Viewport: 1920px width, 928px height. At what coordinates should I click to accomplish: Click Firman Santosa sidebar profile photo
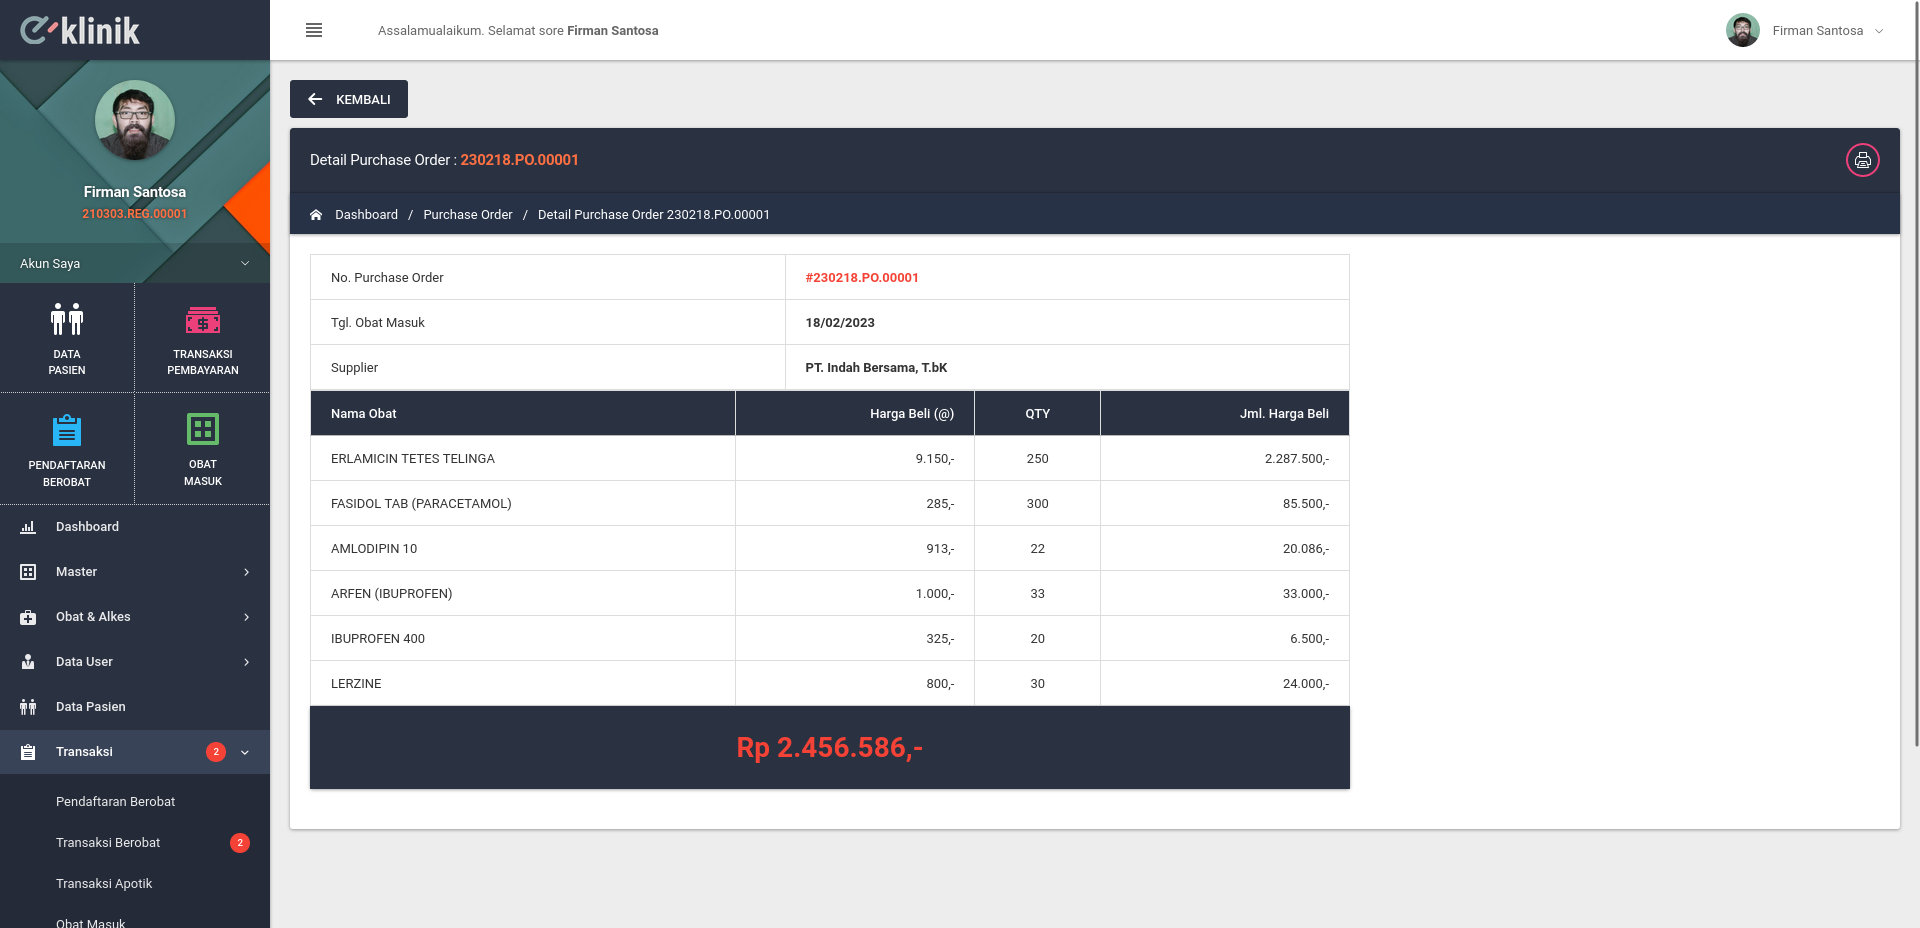(x=135, y=120)
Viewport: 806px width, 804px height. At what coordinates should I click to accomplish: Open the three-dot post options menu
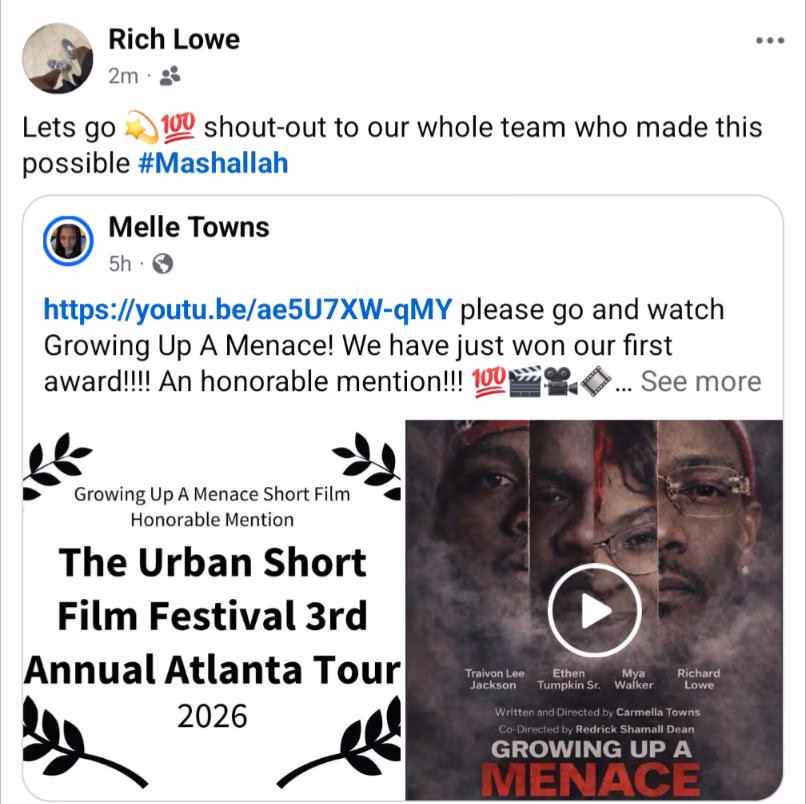pyautogui.click(x=770, y=41)
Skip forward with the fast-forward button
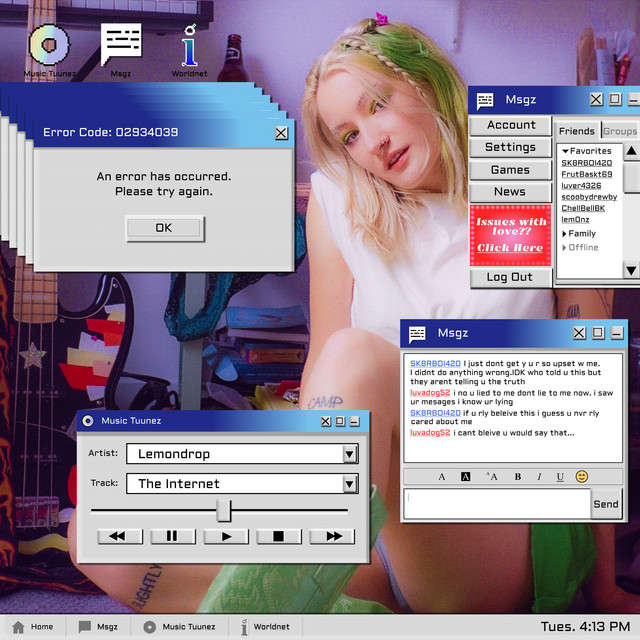The image size is (640, 640). (x=332, y=536)
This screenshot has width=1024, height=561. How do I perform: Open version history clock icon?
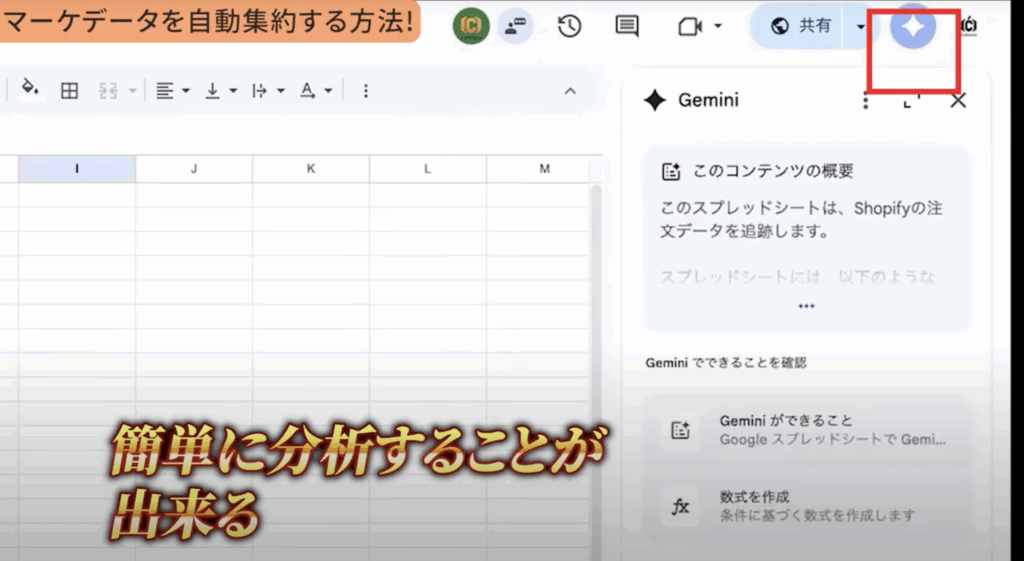[x=569, y=27]
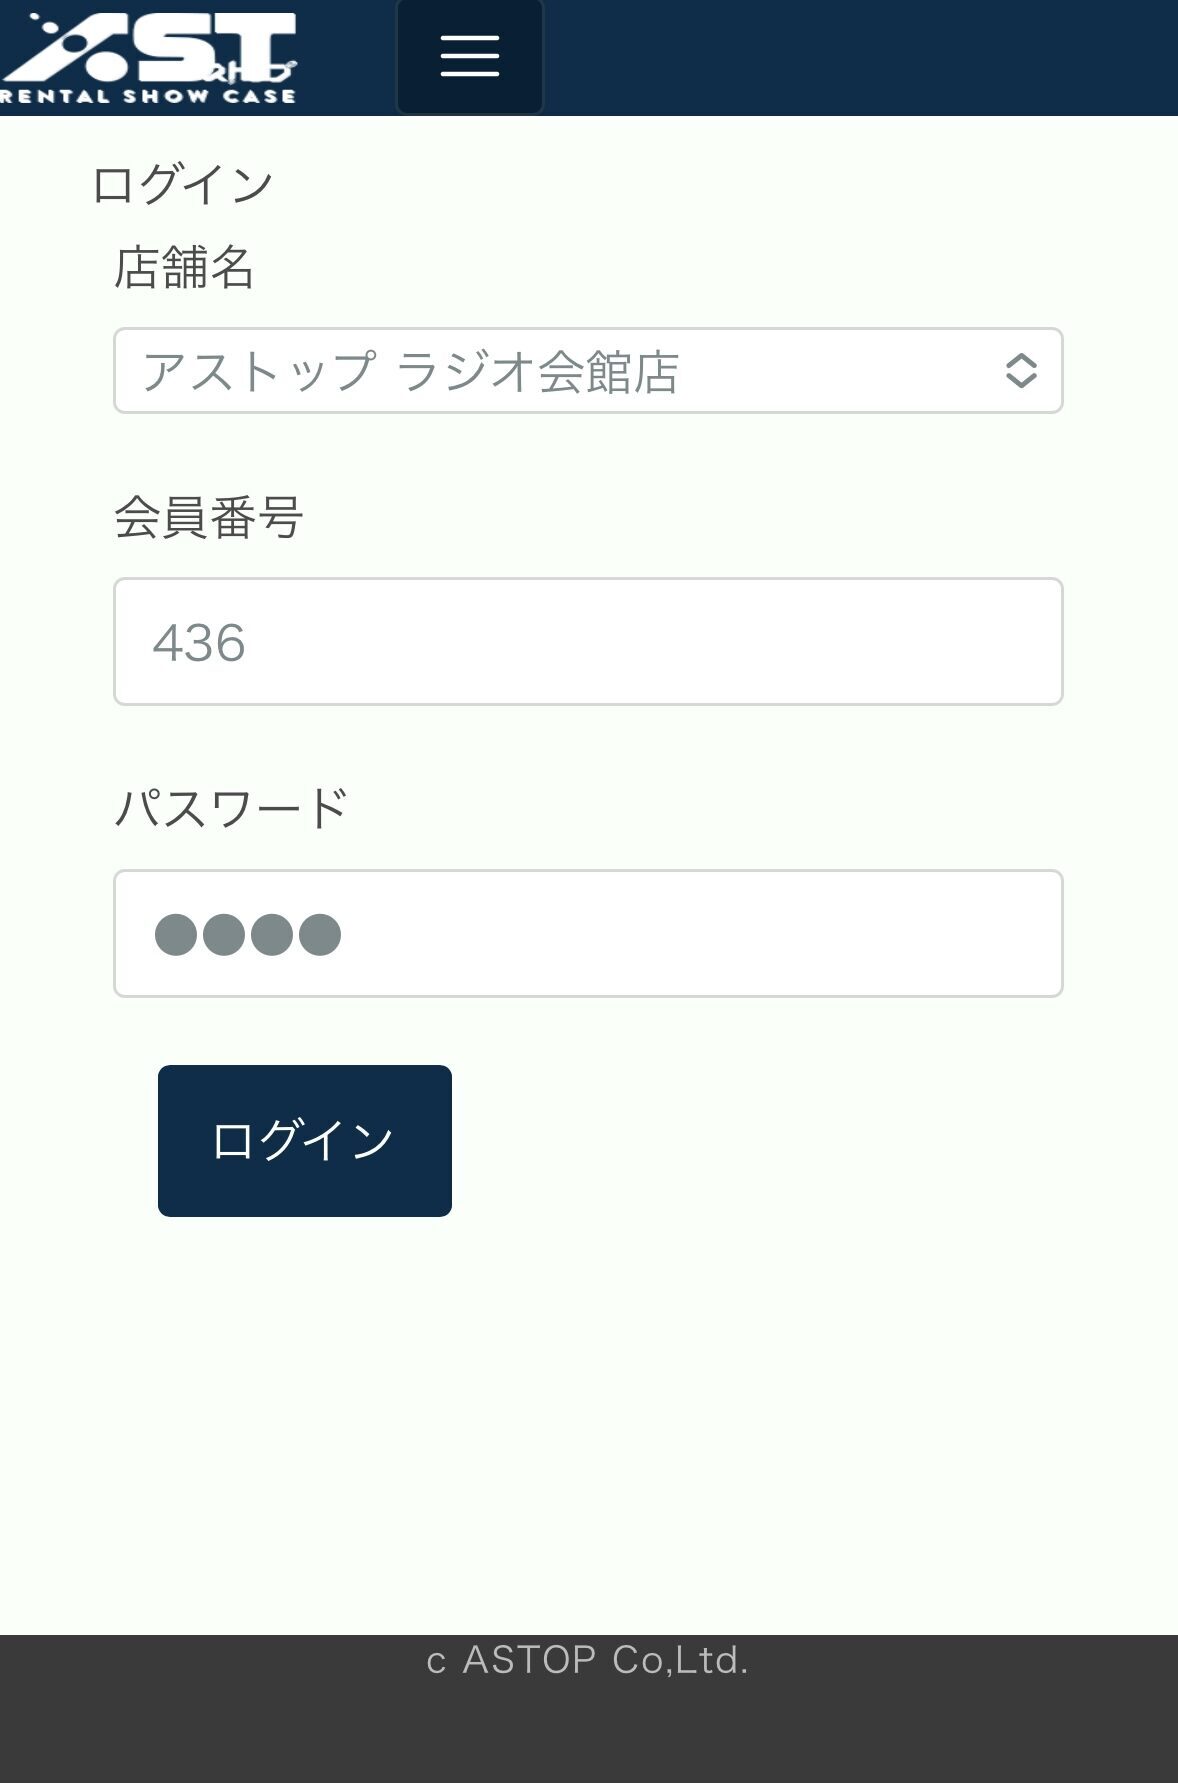Click the up-down chevron in store selector
This screenshot has width=1178, height=1783.
[1020, 371]
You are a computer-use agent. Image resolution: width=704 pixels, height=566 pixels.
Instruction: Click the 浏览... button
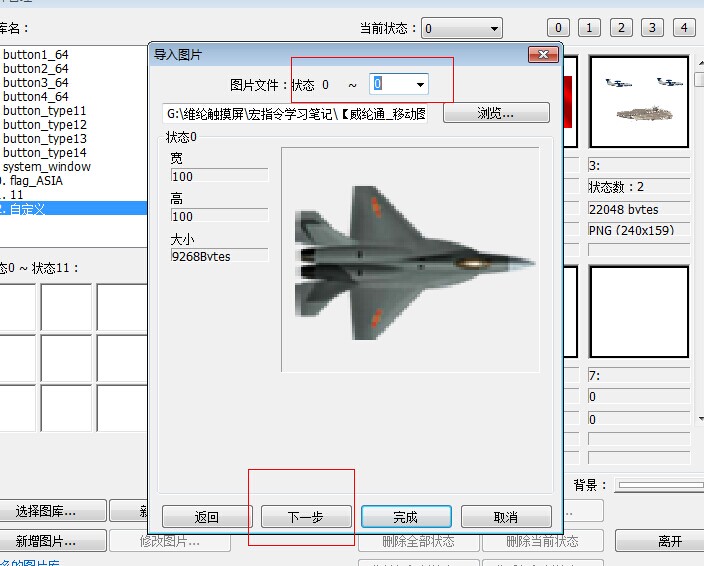pos(496,114)

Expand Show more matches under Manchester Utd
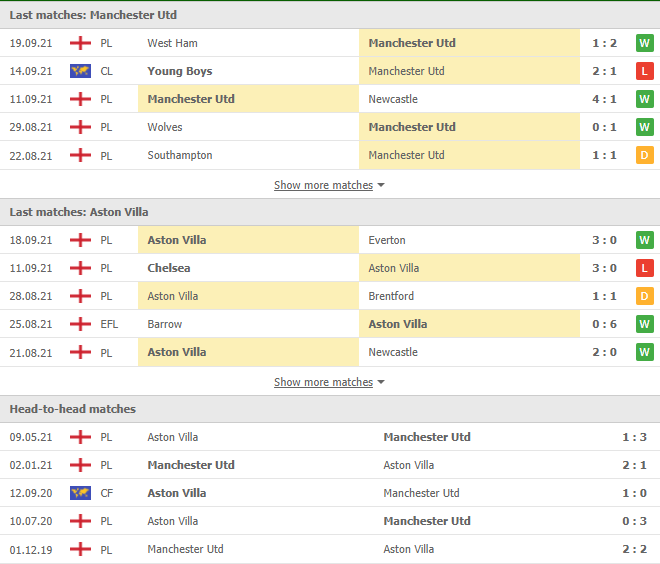[323, 185]

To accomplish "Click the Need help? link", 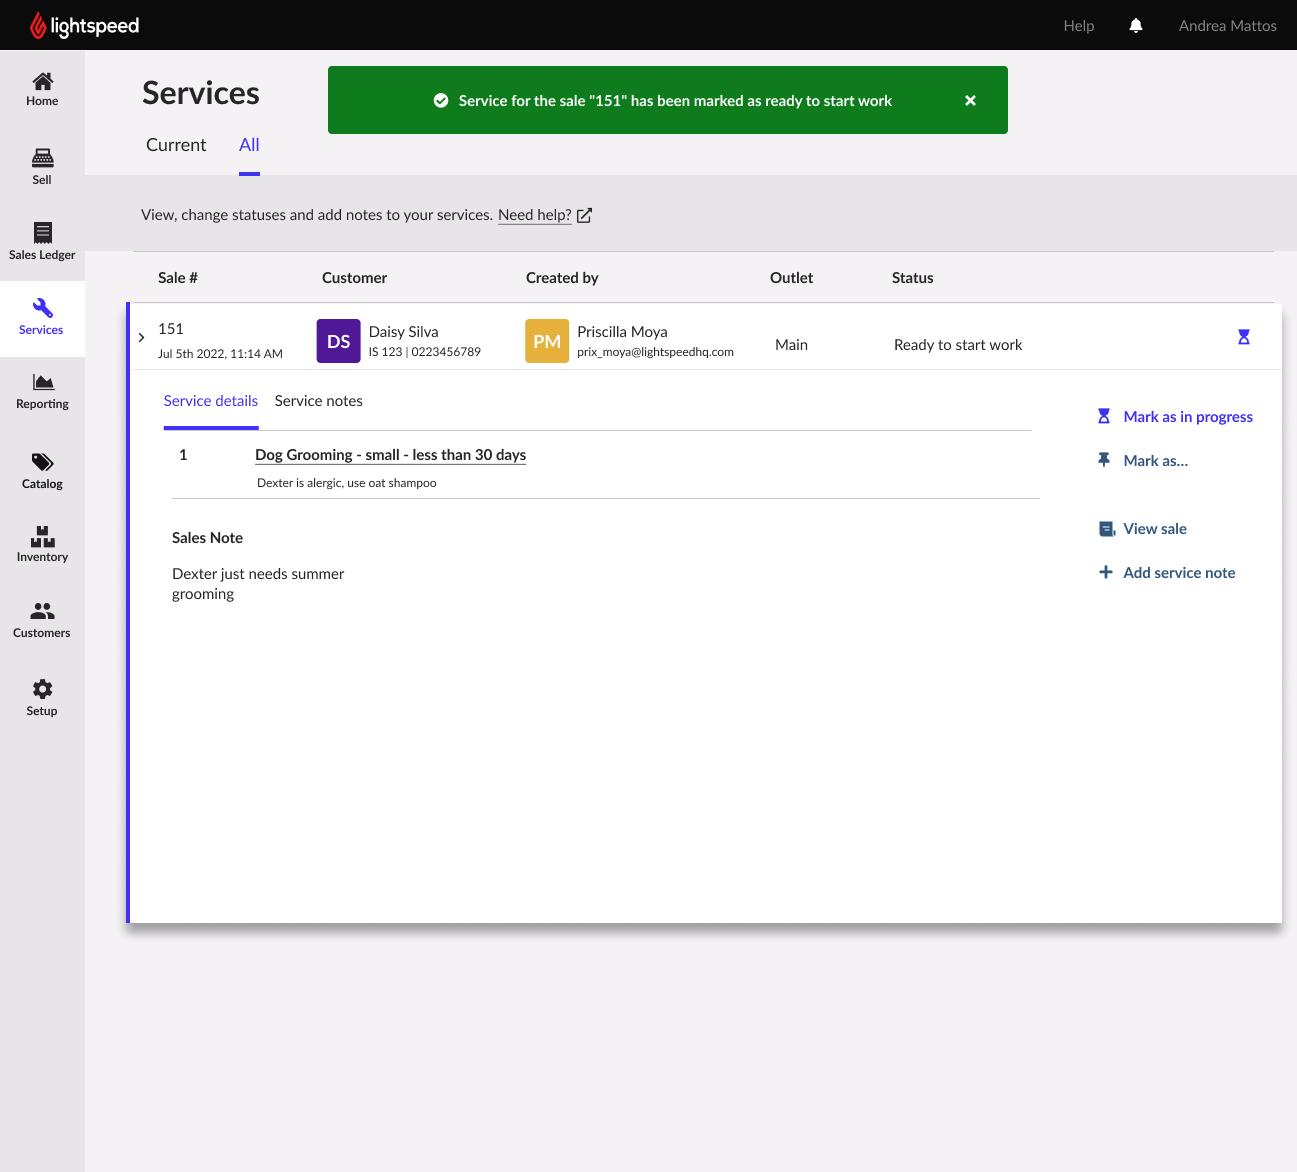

______________________________

## What is required
Transcribe all of the data above word for word, omitting the pictures.

## Output for this exercise
Viewport: 1920px width, 928px height. At what coordinates should I click to accomplish: Click Firman Santosa sidebar profile photo
(x=135, y=120)
Viewport: 806px width, 804px height. At what coordinates should I click to accomplish: Open the three-dot post options menu
pyautogui.click(x=770, y=41)
Skip forward with the fast-forward button
The image size is (640, 640). (x=332, y=536)
This screenshot has width=1024, height=561. How do I perform: Open version history clock icon?
[x=569, y=27]
Click the up-down chevron in store selector
This screenshot has width=1178, height=1783.
[1020, 371]
You are a computer-use agent. Image resolution: width=704 pixels, height=566 pixels.
Instruction: Click the 浏览... button
pos(496,114)

Expand Show more matches under Manchester Utd
[323, 185]

To accomplish "Click the Need help? link", 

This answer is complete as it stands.